1.1 安装Hadoop
和其他的软件一样,使用Hadoop需要一些先决条件。如果你安装了Cywin,在Windows上执行和开发Hadoop应用程序也是可能。但是,我们强烈建议你使用Linux作为运行Hadoop的产品平台。
请注意,你需要有Linux和Java的基础知识才能使用Hadoop。我们使用Bash脚本来启动这本书的样例程序。
1.1.1 安装的前提条件
我们需要在下列的环境下运行这本书的样例程序,
- Fedora 8
- Sun Java 6
- Hadoop 0.19.0 or 更新版本
早于0.18.2 的Hadoop版本并不是通用的,我们不能在这些版本上编译本书的样例程序。早于1.6版本的Java并不支持所有Hadoop内核所需要的语言特征。除此之外,Hadoop核心似乎在Sun JDK上会表现出更好的性能。我们看到经常会有其他生产商的JDK用户要求提供帮助。这本书后续章节中的样例程序是基于Hadoop 0.17.0,这需要JDK1.6。
Hadoop能够运行在任何现代的Linux操作系统上。我更喜欢Red Hat, Fedora和CentOS上使用的红帽包管理系统(RPM),于是,本书样例代码就借鉴了基于RPM的安装过程。
一个具有大批用户量的Fedora项目提供了torrents(从BitTorrent下载)去下载Fedora的各个版本(http://torrent.fedoraproject.org/)。如果你想跳过更新过程,Fedora联盟提供了一个具有更新的合一版本。你能从http://spins.fedoraunity.org/spins网址下载它。这就是所谓的re-spins。他们并不提供更早的版本的发布包。这些re-spins需要客户化下载工具Jigdo才能下载。

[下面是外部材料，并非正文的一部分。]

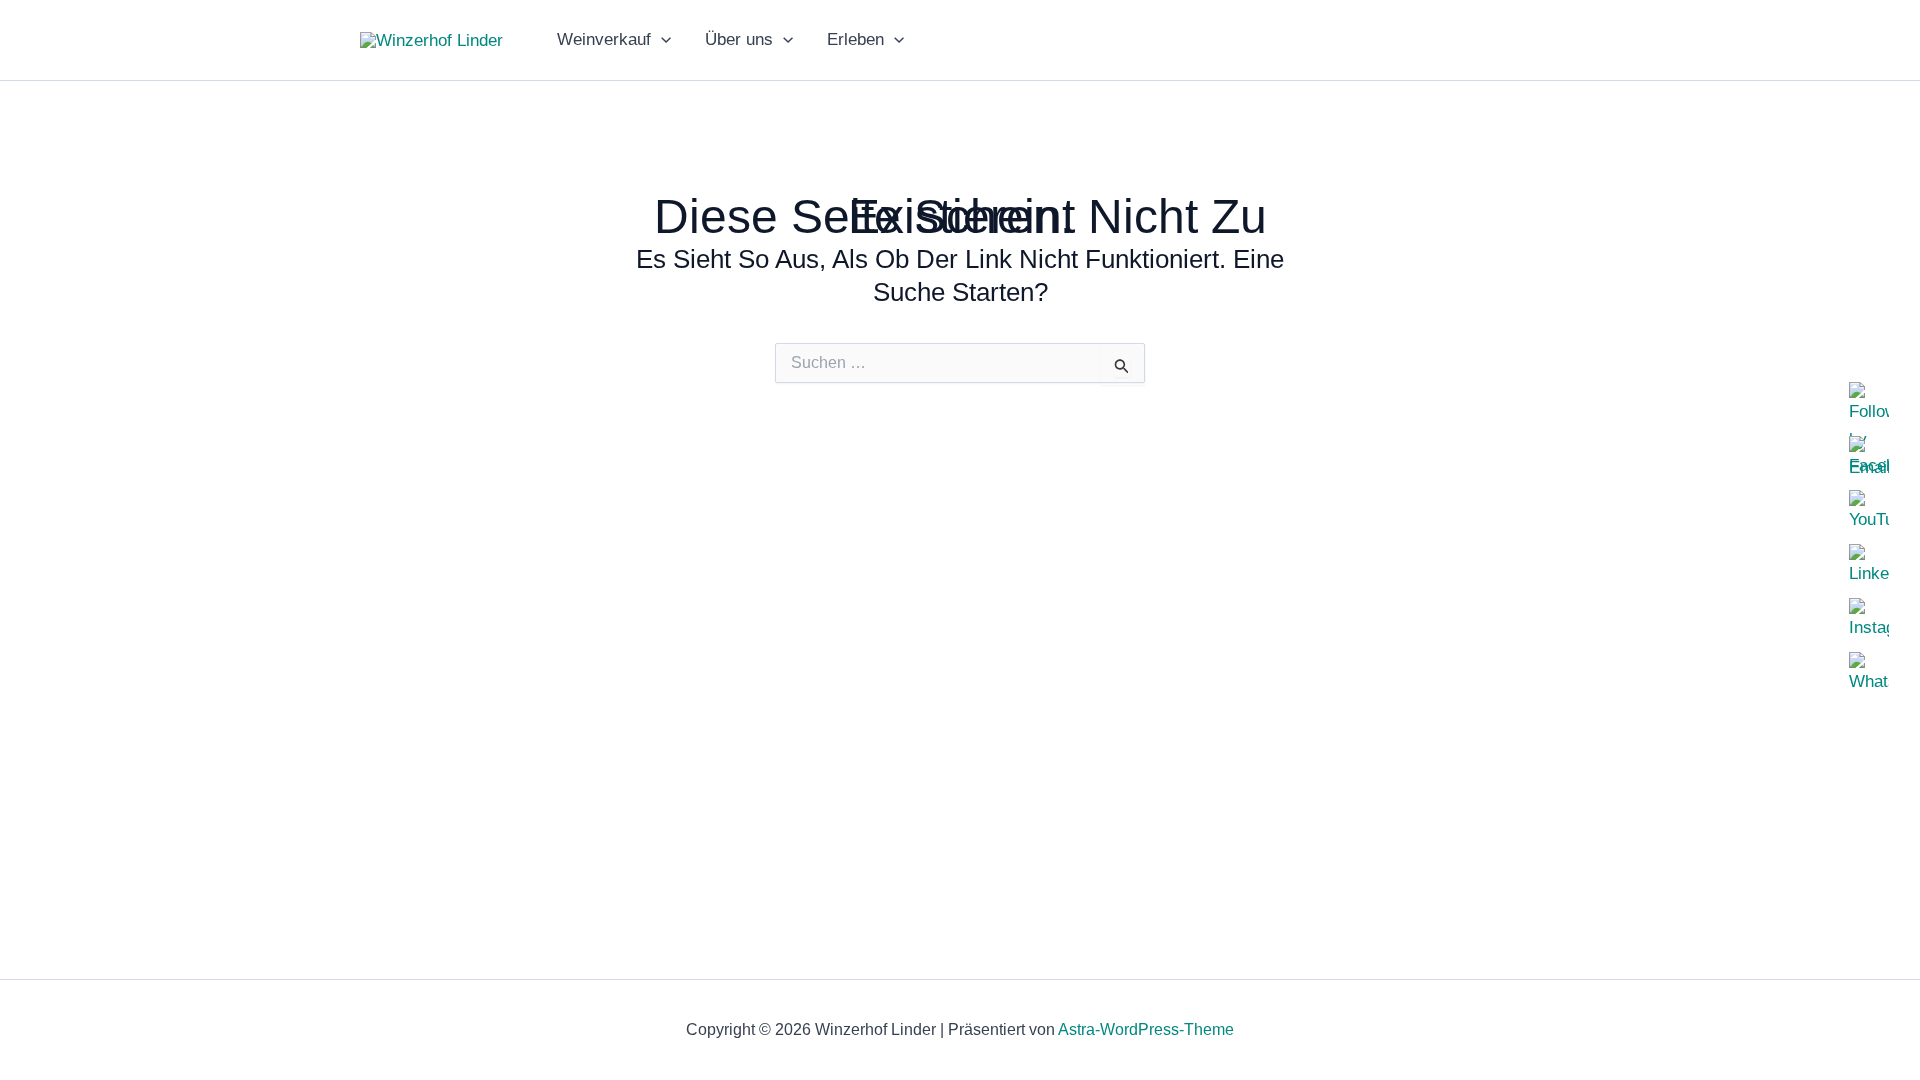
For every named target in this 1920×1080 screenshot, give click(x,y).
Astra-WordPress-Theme (1146, 1029)
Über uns (739, 39)
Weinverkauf (604, 39)
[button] (661, 40)
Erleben (855, 39)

如果你是Linux入门用户,而且你想要下载试用,Live CD和具有持久存储的USB Stick能够帮助你启动一个简单而快速的测试环境。对于富有经验的客户,他们可以在http://www.vmware.com/appliances/directory/cat/45?sort=changed下载VMware Linux安装镜像。
1.1.1.1 在Linux下安装Hadoop
在你安装了Linux操作系统以后,我们必须决定在哪里安装JDK,因为我们需要JDK的安装路径来设置JAVA_HOME和PATH环境变量。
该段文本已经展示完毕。